To address previous points in this thread:
- Maybe I exaggerated a tad on how little documentation there is.
- Why on earth is there a git repository that is just slave storage? That
uses about 1% of its capabilities; it seems a terrible waste.
So, thoughts?
James
On Thu, Mar 4, 2010 at 12:08 AM, Aditya Mahajan
On Wed, 3 Mar 2010, James Fisher wrote:
Also, re "there is only one ConTeXt developer --- Hans Hagen":
I'd suggest a few reasons for this are: (1) in order to develop on a project, you first need a the high-level appreciation of the system that comes from documentation
MkII is fairly well documented. See http://wiki.contextgarden.net/Official_ConTeXt_Documentation
MkIV is only documented at http://www.pragma-ade.com/general/manuals/mk.pdf. Part of the reason is that it is still changing.

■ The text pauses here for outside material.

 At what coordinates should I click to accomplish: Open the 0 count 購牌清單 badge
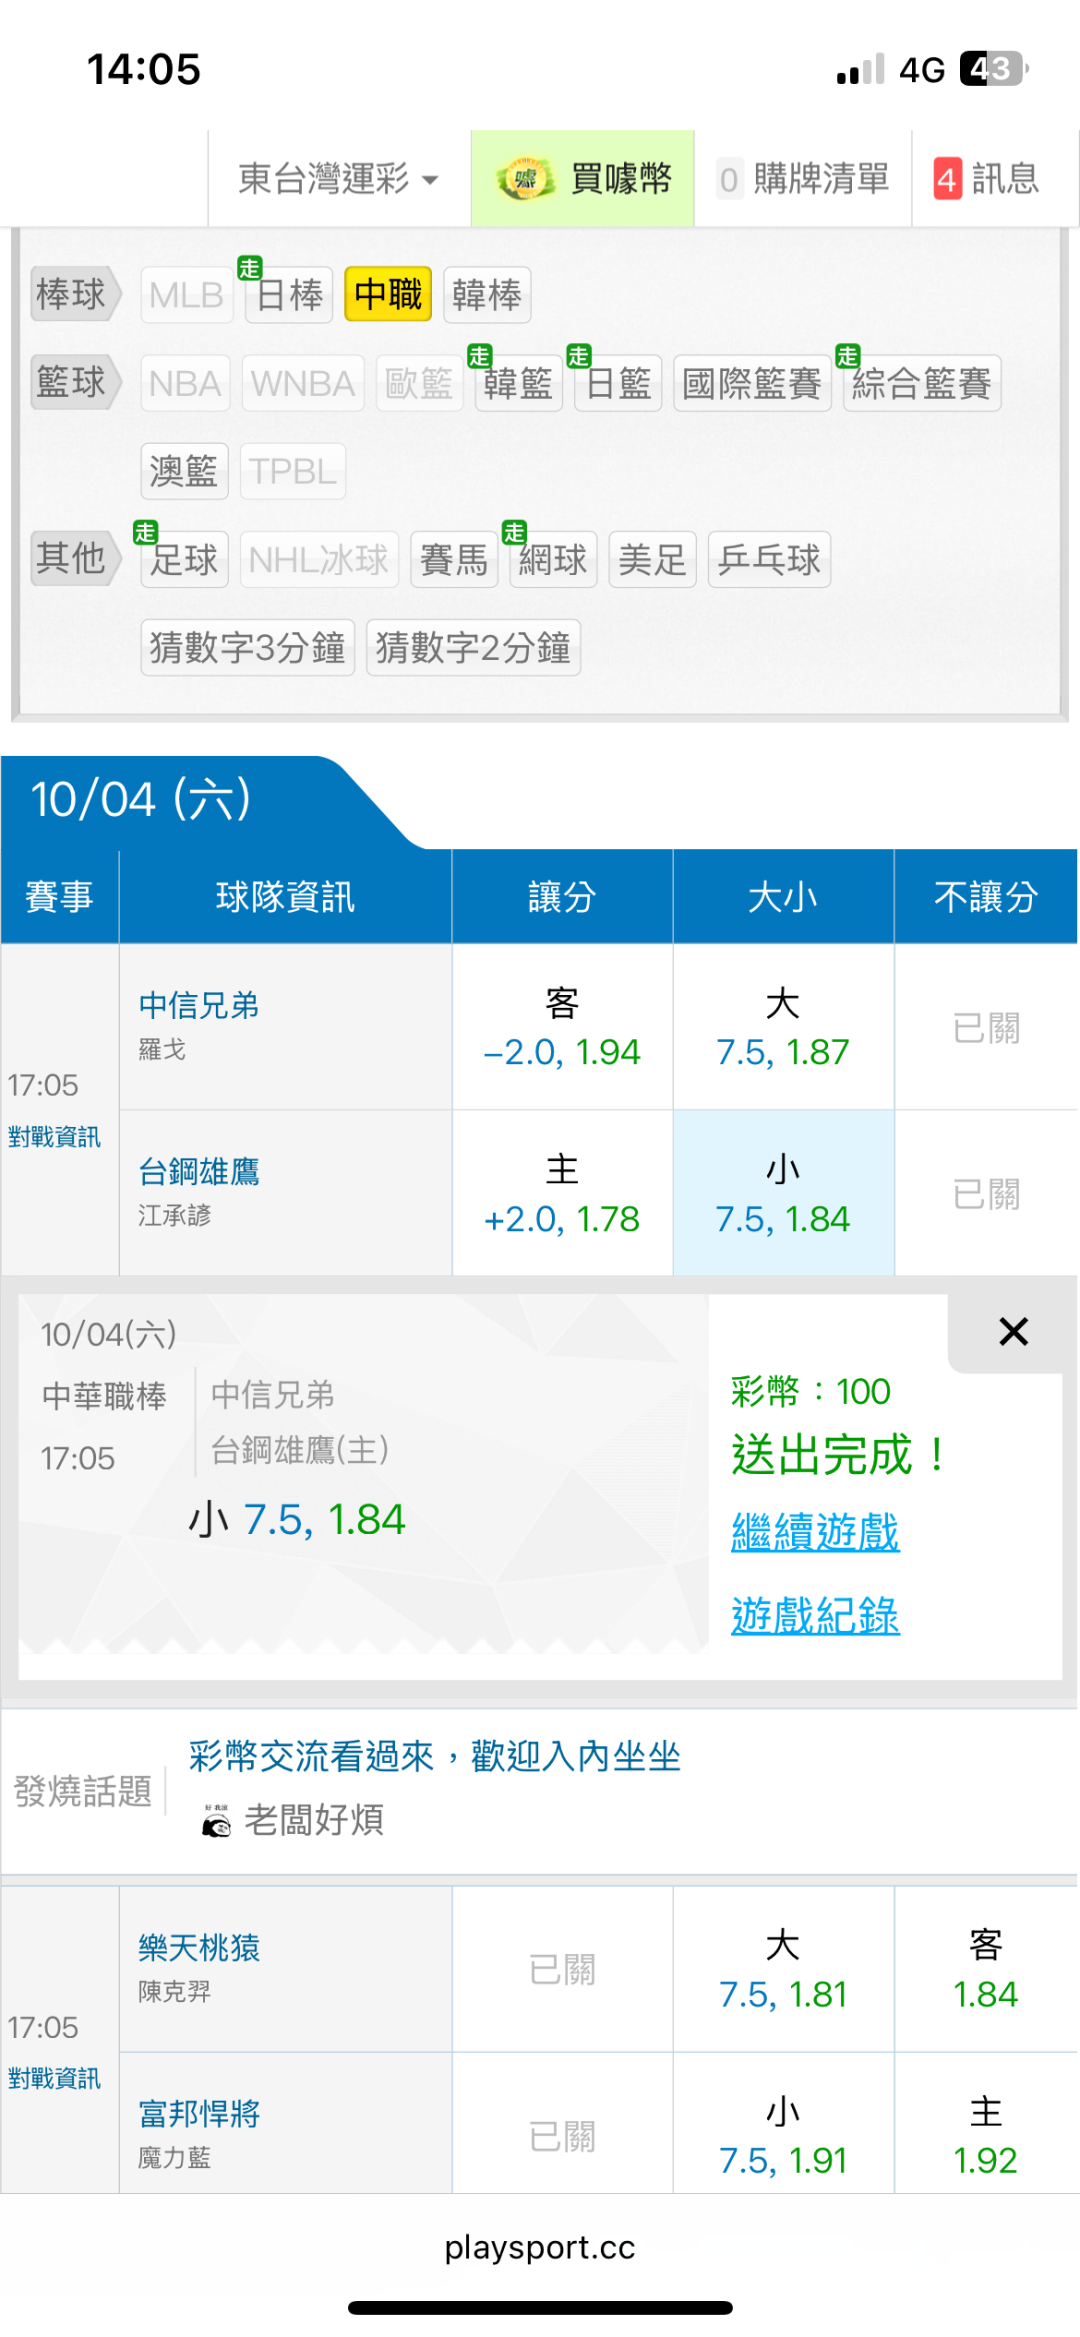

The documentation is not perfect, but is huge (more than 1000 pages last time I checked). Saying that ConTeXt is undocumented in not fair, IMO.
(2) ConTeXt does not have any revision control system that I can see (the
only source code browser seem to be http://source.contextgarden.net/which looks entirely custom); all I can find is the SVN of the in-progress manual
git clone http://dl.contextgarden.net/distribution/git/
Hans does not use a public version control system. The above repository is a daily snapshot of ConTeXt files.
(3) The low-level macro documentation at
http://texshow.contextgarden.net/is a start, but: (i) instead of a custom system with basic editing, a modern documentation system (I'm thinking of http://sphinx.pocoo.org/ used for the *fantastic* documentation of the Python library) would be more productive, and (ii) this documentation is completely non-structured, being just an alphabetical list.
(This from the community that came up with "literate programming"?)
The sources are fairly well documented. Just read the source files, or see http://foundry.supelec.fr/gf/project/modules/ for PDF output.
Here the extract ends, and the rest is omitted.